Industrial robots have come a long way from the simple pick-and-place operations on production lines and they are now being introduced into an increasing number of applications. Their versatility, large working volume, robustness, and high repeatability, along with their low relative cost makes them well suited to the repetitive and destructive environments of production facilities.Industrial robot technology has evolved significantly with new methodologies as well as new capabilities. Robots were traditionally programmed by teaching the robot every point required for a process. With modern software programming tools, the path generation can be completed offline, away from the shop floor. Full virtual simulation allows any issues to be picked up before the process is run on the real cell. This has resulted in significantly reduced programming times and therefore an increase in the complexity of the tasks that can be achieved while removing the programming task from the critical path of a new robot install. However, the software resources available only solve half the issue. Industrial robot hardware has inherent errors that limit the applications they can complete.
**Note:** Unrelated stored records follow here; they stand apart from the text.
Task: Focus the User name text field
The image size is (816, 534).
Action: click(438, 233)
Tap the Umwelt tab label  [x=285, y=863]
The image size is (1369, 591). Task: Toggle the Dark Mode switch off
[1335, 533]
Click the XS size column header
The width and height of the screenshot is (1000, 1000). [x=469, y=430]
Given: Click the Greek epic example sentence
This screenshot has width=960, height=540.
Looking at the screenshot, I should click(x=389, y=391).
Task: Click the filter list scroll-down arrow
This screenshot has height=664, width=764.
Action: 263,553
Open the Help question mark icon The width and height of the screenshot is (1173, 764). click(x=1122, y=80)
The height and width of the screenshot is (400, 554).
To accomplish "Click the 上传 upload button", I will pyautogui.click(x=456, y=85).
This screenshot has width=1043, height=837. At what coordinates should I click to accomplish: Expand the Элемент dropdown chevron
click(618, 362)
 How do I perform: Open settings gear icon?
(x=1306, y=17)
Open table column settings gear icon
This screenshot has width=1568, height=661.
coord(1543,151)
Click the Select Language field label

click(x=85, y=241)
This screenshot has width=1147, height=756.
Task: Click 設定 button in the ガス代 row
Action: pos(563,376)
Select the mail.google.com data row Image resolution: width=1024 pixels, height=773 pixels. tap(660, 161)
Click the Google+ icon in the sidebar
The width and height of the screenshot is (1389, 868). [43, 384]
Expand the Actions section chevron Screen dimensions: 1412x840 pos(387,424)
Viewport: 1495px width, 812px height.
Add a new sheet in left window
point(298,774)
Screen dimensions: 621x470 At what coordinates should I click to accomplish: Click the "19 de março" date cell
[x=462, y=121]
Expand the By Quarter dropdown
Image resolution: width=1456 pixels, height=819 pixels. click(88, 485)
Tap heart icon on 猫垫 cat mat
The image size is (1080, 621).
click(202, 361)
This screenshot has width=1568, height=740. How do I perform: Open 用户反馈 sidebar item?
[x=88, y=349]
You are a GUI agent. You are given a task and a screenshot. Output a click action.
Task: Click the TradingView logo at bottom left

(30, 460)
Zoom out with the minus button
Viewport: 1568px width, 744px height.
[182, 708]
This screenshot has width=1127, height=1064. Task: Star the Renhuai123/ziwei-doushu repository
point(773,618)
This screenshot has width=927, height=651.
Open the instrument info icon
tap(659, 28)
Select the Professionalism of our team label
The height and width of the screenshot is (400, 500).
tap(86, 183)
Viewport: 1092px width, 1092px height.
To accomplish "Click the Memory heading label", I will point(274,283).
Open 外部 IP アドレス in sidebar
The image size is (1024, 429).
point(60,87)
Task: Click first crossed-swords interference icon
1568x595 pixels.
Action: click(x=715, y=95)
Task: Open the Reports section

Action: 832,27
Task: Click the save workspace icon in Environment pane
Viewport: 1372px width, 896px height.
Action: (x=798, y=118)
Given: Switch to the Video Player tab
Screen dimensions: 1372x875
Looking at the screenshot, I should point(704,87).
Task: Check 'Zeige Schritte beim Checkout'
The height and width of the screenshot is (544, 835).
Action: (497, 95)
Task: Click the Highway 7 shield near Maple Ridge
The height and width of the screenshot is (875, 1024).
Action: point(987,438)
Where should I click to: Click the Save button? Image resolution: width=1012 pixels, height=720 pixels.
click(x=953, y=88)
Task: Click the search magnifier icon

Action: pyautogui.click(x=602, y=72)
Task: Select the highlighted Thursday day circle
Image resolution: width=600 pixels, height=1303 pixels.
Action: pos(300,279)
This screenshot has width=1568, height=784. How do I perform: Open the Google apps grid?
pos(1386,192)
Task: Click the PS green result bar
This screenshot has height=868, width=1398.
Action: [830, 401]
These include inaccurate methods for identifying coordinate systems and work offsets, error stacking from the robot joints, response to applied forces and axis reversals. This talk aims to look at the software and hardware solutions that can reduce or completely remove these sources of error for applications such as milling, polishing, and non-contact metrology.
- Learn about robot programming techniques.
- Learn about the applications of industrial robots.
- Discover the current limitations of Industrial robotics.
- Discover the methods and technologies that can be applied to improve robot accuracy.